# PAGE EXTRACT
begin

Please Solve RD Sharma Class 12 Chapter 8 Continuity Exercise 8.1 Question 36 subquestion (viii) Maths Textbook Solution.

Answers (1)

Answer:

                k=\frac{1}{2}

Hint:

For a function to be continuous at a point, its LHL RHL and value at that point should be equal.

 

Given:

                f(x)= \begin{cases}k\left(x^{2}+2\right), & x \leq 0 \\ 3 x+1 & , x>0\end{cases}

Solution:

                f(x)= \begin{cases}k\left(x^{2}+2\right), & x \leq 0 \\ 3 x+1 & , x>0\end{cases}

We have

(LHL at x=0  )

                \lim _{x \rightarrow 0^{-}} f(x)=\lim _{h \rightarrow 0} f(0-h)=\lim _{h \rightarrow 0} k\left((-h)^{2}+2\right)=2 k

(RHL at x=0 )

end

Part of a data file
begin

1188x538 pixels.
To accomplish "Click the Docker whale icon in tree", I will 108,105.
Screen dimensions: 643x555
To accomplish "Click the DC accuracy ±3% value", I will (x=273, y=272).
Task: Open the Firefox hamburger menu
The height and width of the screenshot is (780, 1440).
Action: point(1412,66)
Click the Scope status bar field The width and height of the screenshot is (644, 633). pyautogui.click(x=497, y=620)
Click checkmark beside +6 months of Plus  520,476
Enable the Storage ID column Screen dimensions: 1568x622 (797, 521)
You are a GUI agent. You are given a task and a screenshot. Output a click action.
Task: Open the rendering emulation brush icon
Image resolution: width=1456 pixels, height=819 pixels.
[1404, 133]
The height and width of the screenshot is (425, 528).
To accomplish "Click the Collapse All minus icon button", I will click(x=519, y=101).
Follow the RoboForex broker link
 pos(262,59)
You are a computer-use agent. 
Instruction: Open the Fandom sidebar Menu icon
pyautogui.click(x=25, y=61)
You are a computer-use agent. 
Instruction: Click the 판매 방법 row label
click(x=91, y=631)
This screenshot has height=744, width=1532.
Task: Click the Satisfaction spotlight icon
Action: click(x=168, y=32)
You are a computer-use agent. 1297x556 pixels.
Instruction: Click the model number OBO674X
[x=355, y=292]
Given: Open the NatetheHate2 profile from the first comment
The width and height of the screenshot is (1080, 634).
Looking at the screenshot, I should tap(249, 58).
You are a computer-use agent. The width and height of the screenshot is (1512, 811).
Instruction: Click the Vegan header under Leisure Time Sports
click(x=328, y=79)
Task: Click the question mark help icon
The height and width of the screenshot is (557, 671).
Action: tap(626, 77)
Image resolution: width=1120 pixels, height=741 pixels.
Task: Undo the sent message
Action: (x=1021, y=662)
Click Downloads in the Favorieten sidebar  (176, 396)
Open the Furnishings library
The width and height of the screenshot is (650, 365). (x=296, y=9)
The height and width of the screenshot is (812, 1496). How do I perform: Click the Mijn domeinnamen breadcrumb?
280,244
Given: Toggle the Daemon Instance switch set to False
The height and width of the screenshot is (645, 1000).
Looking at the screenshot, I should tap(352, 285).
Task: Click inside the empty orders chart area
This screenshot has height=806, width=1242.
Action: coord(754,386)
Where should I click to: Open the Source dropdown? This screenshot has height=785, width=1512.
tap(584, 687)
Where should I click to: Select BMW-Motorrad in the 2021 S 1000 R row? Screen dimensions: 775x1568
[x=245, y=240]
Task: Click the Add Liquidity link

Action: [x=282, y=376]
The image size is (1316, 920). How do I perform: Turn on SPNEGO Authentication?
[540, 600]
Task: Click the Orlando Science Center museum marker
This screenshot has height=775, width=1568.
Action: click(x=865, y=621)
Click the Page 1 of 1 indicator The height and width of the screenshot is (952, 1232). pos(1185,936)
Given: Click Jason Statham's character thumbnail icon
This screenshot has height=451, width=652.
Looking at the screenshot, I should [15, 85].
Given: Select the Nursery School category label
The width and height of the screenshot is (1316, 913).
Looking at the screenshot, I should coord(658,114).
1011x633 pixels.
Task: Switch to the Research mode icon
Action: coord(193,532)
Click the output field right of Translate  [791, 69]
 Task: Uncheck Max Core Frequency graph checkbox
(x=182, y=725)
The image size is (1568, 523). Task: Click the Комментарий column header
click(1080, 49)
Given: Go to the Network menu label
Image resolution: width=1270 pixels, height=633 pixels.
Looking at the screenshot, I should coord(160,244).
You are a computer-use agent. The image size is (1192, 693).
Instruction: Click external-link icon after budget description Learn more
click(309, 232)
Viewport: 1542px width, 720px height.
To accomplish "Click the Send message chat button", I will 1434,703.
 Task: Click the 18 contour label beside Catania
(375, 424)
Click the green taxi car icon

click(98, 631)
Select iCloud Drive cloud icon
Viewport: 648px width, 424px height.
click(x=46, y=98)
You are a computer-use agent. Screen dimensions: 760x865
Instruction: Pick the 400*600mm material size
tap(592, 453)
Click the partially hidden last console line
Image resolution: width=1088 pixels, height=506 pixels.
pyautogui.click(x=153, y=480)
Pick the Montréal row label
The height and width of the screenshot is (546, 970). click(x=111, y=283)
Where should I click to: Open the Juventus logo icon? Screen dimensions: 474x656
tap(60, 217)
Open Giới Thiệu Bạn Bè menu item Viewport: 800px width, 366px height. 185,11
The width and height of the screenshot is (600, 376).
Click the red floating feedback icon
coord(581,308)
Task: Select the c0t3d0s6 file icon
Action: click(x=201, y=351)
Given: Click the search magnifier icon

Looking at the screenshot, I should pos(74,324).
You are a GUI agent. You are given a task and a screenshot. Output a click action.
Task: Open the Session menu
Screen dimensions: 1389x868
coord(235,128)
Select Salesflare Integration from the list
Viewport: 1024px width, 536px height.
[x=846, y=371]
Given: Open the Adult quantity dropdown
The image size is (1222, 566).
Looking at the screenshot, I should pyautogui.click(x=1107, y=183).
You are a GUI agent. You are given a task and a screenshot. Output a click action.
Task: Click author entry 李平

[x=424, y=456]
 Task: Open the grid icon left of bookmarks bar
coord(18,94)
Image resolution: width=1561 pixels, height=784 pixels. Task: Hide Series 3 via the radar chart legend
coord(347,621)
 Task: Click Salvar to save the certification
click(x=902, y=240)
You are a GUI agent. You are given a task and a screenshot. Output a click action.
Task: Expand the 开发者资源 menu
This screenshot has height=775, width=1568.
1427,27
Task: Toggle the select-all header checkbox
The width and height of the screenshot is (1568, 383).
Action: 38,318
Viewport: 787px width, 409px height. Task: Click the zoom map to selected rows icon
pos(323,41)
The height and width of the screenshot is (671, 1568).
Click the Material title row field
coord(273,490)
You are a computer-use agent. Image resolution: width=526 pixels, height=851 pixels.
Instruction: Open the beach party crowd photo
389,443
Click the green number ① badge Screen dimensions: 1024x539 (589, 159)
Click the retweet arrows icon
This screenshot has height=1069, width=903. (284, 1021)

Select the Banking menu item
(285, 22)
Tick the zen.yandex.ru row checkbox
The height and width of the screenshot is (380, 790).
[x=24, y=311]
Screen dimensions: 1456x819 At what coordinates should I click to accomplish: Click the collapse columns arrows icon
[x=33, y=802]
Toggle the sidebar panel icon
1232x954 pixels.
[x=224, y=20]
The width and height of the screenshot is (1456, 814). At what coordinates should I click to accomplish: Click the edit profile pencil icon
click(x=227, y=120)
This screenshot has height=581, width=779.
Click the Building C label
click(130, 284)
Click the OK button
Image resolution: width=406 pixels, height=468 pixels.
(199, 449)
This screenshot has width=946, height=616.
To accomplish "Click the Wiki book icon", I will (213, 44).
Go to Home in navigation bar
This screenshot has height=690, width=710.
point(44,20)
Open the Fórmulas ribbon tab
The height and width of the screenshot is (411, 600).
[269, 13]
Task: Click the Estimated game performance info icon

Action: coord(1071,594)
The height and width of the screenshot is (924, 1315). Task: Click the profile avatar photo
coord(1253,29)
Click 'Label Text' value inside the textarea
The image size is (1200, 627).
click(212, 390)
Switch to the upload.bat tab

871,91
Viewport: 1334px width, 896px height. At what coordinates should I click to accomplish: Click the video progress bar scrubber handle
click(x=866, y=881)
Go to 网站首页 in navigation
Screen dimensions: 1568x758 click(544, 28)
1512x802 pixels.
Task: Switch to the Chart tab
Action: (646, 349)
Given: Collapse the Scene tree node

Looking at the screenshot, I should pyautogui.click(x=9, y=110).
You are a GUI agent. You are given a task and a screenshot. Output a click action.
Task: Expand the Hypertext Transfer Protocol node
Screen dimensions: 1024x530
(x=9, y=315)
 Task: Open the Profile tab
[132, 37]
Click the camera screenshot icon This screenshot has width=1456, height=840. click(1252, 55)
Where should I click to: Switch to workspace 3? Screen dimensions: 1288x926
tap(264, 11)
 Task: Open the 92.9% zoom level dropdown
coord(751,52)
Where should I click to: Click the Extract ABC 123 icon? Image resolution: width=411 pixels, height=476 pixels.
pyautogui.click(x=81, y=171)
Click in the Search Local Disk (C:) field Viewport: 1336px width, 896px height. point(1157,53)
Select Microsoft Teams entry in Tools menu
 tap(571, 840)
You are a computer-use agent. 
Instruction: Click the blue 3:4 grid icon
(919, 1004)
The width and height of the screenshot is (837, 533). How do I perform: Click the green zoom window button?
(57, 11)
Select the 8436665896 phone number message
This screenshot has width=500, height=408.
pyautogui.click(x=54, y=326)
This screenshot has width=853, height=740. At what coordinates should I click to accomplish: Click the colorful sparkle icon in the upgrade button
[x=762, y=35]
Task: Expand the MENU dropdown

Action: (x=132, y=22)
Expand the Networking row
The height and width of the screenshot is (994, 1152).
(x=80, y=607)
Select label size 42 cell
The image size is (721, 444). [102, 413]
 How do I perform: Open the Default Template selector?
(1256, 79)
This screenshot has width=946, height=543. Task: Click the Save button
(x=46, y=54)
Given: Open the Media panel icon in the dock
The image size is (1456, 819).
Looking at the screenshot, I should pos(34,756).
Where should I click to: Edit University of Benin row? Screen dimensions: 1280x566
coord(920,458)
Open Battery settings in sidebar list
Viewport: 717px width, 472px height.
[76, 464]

end

# BRIEF
Reproduce word for word the part of the worked continuity solution above starting with "(LHL at x=0  )" and going on through "(RHL at x=0 )".

# SOLUTION
(LHL at x=0  )

                \lim _{x \rightarrow 0^{-}} f(x)=\lim _{h \rightarrow 0} f(0-h)=\lim _{h \rightarrow 0} k\left((-h)^{2}+2\right)=2 k

(RHL at x=0 )